Он поскальзывался на льду, проваливался в сугробы, обжигал себе лицо холодным ветром. Закоулки выползали из ночи с хитро-пьяным прищуром шатких, облезлых фонарей; глубокое зимнее безмолвие отдавалось у него в ушах биением крови, присвистом дыхания, тревожным набатом, давно отзвучавшим в небесах. О, ненавистный город, где время обезличено и никому не нужно, где сезоны сменяют друг друга, как послушные граждане, шаркающие с места на место в извечной очереди, где старость стирает одинаковые, бессмысленные жизни, так и не дописанные до конца…
В груди у него сперло от рвавшихся наружу рыданий.

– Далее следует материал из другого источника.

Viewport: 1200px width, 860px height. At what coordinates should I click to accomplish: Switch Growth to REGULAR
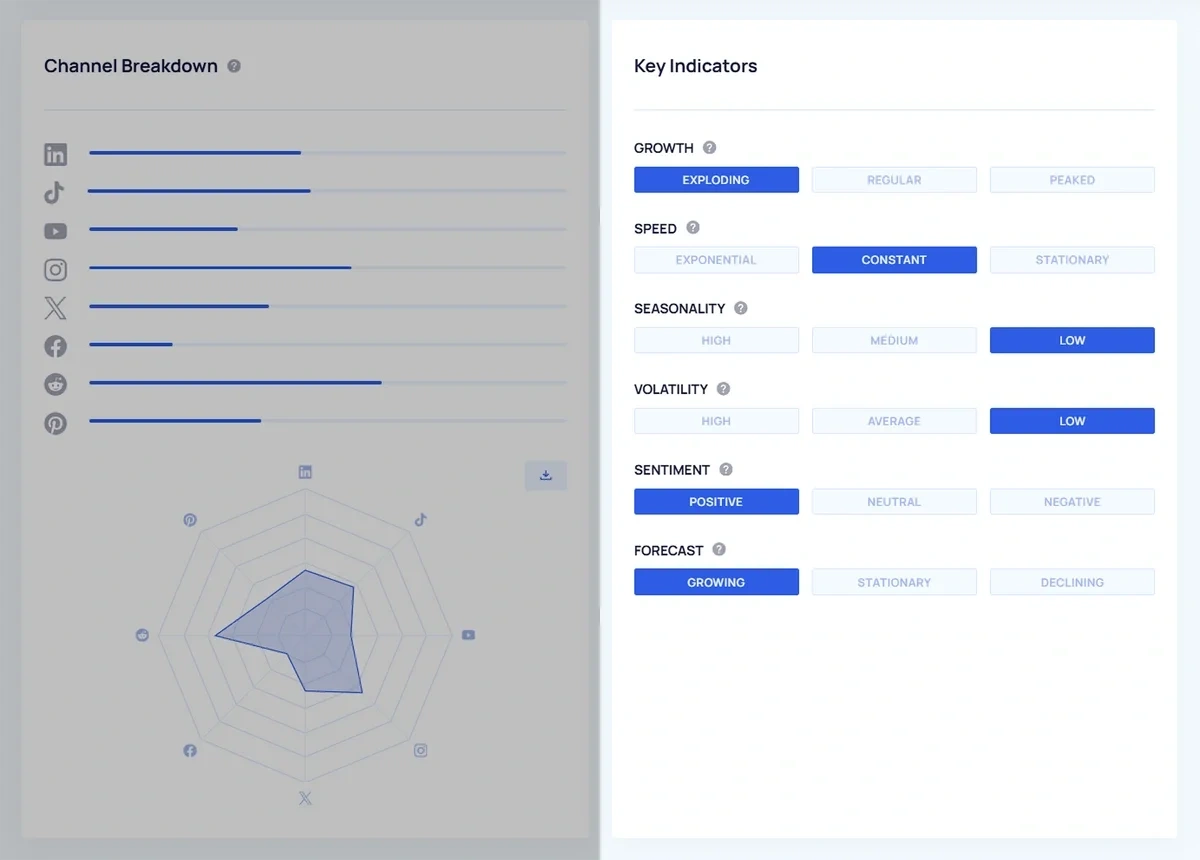pyautogui.click(x=894, y=179)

Через две улицы сквозь снегопад показалась телефонная будка, похожая на стакан мутного холодного молока. Он кинулся туда. Внутри, привалившись спиной к двери, стоял грузный человек. Дверь слегка приоткрылась, изнутри тянуло неистребимым кисловато-теплым запашком крупного тела, а монотонный басовитый голос диктовал поручения на другой конец провода.
— Далее: кило сосисок, — услышал Александр, — десяток яиц, вобла, только не как в прошлый раз, а такая, как он любит, ну ты знаешь…
Александр постучал, затем сорвал перчатку и постучал снова. Мужчина медленно повернулся, живот уперся в стенку, а маленькие глазки, поблескивающие, как рыбья чешуя, уставились из молочного света в уличную темноту. Голос продолжал гудеть:
— Если достанешь — полкило сыра, дашь ей за него пятнашку, а еще… — Не умолкая, он мотнул мясистым, гладко выбритым лицом, резко дернул дверь на себя и закупорился внутри, и речь его слилась в неразличимый гул.
Александр начал колотить ладонью по стеклу, крича:
— Мне срочно, там человек умирает, как вы не понимаете?
Но рыбья чешуя только холодно поблескивала; и внезапно жизни перестали казаться Александру одинаковыми и бессмысленными, а время — обезличенным и никому не нужным.
Время сделалось очень личным и бесконечно ценным.
Он полетел дальше, и его ноги скоро окоченели в ботинках на тонкой подошве, и парк затянул его в свой равнодушный омут голых деревьев, безлюдных скамеек, пустых бутылок, и он вспомнил, что через дорогу есть еще одна телефонная будка, но в ней, как оказалось, даже не горел свет. Трубка тяжело болталась на шнуре, безжизненно молчала и ледышкой холодила руку, но он все равно совал монету в прорезь чужими, трясущимися пальцами, заклинал, но в конце концов, едва не плача, бросился обратно к первой будке, где увидел, что толстяк уже ушел, а трубка вероломно сорвана и клубок разноцветных проводов кишками вывалился наружу.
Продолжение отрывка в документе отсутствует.